Ecco, senatore. Cesare Battisti, che pure lei chiama «terrorista», tornerà libero anche grazie a questa lettera. Imbarazzato? «No - risponde Cossiga -, perché mai? Io quelle cose le ho sempre pensate e dette, e dunque non potevo fare diversamente. Un giorno nella posta elettronica ho trovato il messaggio di un' avvocatessa francese che mi chiedeva di mettere per iscritto le posizioni che io avevo già tante volte sostenuto e che loro conoscevano bene, per allegarle agli atti della causa di Battisti in Brasile. Io l' ho fatto, tutto qui. Del resto in Italia continuiamo a rifiutarci di discutere sulle vere cause del terrorismo in Italia, per non arrivare a dire che i terroristi erano dei marxisti-leninisti, che provenivano dal Pci, e che...».

E' difficile frenare l' ex presidente della Repubblica, che dal «caso Battisti» arriva in un battibaleno al caso Moro, agli ex comunisti che oggi rinnegano la linea della fermezza («tranne D' Alema», precisa), al veto contro l' intervento dell' ex brigatista Morucci all' università di Roma «quando lui ha scontato la pena e può fare ciò che vuole», e tante altre cose. Ma oggi il problema è Battisti.

Un po' d' imbarazzo per quella lettera Francesco Cossiga potrebbe provarlo, ad esempio, davanti alle vittime degli attentati per i quali Battisti è stato condannato all' ergastolo.

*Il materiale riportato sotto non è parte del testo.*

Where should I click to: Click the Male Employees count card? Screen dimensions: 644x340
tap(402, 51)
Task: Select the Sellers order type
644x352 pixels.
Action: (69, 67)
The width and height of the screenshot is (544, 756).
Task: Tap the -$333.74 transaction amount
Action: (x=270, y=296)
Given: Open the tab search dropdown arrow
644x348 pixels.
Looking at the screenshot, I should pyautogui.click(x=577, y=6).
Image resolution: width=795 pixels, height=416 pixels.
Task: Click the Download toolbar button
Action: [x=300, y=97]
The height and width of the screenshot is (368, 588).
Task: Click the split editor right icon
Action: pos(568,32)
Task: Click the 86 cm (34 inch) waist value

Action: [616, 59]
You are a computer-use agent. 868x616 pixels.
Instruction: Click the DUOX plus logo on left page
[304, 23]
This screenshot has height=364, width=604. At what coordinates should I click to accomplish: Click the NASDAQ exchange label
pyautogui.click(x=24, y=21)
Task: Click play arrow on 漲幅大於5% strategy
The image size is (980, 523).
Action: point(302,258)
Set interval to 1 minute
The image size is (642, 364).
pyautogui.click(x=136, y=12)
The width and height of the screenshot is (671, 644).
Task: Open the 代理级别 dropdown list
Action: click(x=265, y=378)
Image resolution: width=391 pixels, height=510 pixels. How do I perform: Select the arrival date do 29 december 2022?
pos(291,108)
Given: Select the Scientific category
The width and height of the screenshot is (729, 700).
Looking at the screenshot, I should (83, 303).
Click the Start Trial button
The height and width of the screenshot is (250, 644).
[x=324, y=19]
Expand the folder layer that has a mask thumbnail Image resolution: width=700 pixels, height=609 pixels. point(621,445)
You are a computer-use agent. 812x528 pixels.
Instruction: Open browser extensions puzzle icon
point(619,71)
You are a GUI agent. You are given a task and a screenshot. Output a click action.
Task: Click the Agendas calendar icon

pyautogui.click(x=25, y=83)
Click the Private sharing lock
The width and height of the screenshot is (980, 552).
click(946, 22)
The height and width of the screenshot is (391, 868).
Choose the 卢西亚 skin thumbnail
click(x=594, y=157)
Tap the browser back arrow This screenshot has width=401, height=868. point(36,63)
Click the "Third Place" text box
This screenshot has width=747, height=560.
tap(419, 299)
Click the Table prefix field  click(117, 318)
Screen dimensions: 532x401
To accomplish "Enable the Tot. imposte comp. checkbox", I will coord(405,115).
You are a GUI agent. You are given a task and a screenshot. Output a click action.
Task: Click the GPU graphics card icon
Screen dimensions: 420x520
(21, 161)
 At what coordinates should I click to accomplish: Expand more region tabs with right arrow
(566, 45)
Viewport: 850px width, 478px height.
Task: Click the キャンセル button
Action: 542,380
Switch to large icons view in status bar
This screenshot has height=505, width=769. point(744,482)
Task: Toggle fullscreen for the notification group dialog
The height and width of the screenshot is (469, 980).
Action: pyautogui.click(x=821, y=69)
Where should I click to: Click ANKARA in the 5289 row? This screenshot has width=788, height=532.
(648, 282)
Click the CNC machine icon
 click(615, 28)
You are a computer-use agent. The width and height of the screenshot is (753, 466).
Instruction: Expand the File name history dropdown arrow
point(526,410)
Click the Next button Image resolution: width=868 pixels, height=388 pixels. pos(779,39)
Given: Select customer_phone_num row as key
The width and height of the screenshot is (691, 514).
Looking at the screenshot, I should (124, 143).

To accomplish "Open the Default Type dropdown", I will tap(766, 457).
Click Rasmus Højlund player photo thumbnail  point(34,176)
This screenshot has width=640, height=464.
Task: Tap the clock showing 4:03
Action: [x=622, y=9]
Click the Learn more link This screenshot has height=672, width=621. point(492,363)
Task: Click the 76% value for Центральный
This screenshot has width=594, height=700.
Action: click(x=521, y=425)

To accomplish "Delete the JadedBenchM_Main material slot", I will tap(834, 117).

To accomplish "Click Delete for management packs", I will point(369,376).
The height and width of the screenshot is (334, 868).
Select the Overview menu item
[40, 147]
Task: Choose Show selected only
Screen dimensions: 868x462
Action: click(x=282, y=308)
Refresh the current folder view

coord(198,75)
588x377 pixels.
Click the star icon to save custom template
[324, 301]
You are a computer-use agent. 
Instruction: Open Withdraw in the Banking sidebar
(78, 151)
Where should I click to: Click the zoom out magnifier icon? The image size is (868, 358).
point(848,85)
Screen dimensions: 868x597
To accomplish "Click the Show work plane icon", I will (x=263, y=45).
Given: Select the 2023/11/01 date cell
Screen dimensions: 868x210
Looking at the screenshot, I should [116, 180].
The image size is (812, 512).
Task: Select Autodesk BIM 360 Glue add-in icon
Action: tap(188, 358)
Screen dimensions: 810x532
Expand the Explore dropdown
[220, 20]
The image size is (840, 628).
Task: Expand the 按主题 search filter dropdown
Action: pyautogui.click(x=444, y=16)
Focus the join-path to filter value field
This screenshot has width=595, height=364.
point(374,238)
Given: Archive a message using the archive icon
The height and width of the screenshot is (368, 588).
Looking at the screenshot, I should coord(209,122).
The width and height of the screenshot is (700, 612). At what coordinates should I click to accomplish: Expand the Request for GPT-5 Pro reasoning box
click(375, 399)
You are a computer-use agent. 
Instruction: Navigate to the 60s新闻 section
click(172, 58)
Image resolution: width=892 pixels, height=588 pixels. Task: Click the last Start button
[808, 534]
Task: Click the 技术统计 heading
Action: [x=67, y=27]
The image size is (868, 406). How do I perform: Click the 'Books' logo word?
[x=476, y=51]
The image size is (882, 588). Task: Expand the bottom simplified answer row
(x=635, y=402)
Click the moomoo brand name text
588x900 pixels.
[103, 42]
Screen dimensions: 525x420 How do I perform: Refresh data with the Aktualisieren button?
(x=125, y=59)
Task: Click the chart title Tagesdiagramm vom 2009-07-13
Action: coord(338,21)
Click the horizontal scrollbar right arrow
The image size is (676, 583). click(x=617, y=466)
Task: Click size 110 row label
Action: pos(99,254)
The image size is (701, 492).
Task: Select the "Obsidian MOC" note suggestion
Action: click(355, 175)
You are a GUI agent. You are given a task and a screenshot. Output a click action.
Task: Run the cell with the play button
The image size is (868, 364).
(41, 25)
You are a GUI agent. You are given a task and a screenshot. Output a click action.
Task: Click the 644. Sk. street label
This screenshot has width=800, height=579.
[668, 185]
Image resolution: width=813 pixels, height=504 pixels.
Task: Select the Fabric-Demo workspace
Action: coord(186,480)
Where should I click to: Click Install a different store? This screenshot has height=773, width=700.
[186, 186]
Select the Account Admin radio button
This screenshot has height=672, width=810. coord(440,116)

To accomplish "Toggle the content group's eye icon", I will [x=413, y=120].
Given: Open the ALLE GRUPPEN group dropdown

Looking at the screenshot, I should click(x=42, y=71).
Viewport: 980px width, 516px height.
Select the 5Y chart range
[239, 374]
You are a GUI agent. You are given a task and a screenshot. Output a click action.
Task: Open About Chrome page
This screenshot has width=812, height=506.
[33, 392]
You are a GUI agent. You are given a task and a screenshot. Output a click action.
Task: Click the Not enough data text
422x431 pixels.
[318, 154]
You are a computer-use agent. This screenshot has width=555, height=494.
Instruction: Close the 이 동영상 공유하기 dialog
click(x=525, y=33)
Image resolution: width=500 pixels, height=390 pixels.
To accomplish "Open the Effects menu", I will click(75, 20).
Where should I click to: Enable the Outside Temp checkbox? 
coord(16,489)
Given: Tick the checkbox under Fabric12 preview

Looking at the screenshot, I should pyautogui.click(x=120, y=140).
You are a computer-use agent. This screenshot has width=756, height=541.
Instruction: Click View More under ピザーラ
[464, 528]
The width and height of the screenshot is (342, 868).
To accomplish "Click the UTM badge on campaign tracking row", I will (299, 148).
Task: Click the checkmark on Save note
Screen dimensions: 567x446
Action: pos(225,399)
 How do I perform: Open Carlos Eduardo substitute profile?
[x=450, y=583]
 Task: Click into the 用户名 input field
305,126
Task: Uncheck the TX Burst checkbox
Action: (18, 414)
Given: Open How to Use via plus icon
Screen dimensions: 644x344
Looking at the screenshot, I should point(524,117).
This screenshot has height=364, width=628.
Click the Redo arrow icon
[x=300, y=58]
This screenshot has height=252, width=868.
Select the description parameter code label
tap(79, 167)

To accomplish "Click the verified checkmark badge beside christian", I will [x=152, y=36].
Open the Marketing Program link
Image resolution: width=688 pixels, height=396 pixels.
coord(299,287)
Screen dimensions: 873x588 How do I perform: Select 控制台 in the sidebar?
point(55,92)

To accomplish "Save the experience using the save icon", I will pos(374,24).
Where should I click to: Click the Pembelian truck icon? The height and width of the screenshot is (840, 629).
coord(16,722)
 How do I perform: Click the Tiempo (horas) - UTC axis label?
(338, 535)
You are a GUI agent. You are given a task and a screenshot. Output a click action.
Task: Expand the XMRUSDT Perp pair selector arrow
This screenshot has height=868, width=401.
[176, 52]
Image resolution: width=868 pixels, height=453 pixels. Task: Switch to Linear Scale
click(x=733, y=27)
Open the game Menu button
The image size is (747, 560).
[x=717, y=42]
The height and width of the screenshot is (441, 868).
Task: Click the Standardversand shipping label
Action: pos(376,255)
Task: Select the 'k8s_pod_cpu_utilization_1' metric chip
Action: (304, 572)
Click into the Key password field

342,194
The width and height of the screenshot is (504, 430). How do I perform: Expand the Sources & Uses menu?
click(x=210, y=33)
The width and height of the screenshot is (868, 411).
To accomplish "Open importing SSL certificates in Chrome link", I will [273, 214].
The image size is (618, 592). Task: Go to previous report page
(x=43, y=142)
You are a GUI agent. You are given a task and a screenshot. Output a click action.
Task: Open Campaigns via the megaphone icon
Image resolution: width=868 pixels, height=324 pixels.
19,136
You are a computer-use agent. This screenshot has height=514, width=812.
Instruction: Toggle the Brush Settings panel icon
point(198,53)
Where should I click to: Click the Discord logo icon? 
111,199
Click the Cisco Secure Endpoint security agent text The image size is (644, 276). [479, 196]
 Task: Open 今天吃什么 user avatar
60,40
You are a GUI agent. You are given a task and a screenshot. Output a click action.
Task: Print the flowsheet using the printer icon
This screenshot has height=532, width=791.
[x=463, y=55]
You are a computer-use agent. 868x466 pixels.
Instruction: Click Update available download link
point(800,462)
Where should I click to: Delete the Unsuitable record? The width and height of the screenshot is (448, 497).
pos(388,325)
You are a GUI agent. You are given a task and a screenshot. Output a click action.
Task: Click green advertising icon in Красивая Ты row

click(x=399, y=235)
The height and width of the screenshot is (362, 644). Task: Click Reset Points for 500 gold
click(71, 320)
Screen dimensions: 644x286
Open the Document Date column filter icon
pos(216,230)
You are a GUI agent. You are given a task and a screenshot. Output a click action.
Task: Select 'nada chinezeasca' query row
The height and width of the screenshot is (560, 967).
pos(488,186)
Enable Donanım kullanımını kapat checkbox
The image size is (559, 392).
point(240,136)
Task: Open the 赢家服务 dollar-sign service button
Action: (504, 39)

Uno è costretto da trent' anni su una sedia a rotelle. «Mi dispiace per lui - ribatte l' ex presidente -, ma io non devo spiegargli nulla. Io avrei voluto vedere Battisti in galera, ma se non ci siamo riusciti non mi si può chiedere di sostenere tesi diverse da quello che ho sempre sostenuto. Del resto ero pronto ad andare a deporre in Spagna al processo contro Batasuna, e se il procuratore non avesse ritirato le accuse sarei passato per difensore del capo del braccio politico dell' Eta...».

Indipendentisti baschi a parte, in Brasile la lettera di Cossiga è servita per arrivare a sostenere che l' ex militante del Proletari armati per il comunismo è paragonabile a un perseguitato politico; e che le leggi introdotte anche da lui, alla fine degli anni Settanta, hanno lasciato spazio ad abusi e processi ingiusti. Equazioni dalle quali Cossiga si chiama fuori: «Io non ho detto e non dico che Battisti è un perseguitato politico, ma che i suoi delitti sono politici. Quanto alle leggi, non è vero che furono antidemocratiche, e comunque non posso dirlo io che le ho scritte e firmate. Ma che ora l' Italia pensi a una protesta diplomatica mi fa ridere; se fossi il ministro brasiliano, davanti all' ambasciatore italiano che viene a chiedere conto della decisione lo prenderei a calci nel sedere...».

Prima della diplomazia italiana, però, il «caso Battisti» pone il problema dell' uscita dagli «anni di piombo», che sembra non arrivare mai, nonostante le posizioni di Cossiga. «I sequestratori e gli assassini di Aldo Moro sono tutti fuori - dice l' ex ministro dell' Interno dell' epoca - tranne Rita Algranati, che sono andati a riprendere in Algeria da pochi anni, solo perché gli era sfuggita prima. E' un' ingiustizia». Quindi lei è favorevole alla sempre citata ma mai realizzata «soluzione politica»? «Oggi non credo sia più possibile, la gente non capirebbe. Ma io ero favorevole pure all' amnistia, mentre i più contrari sono sempre stati i comunisti...».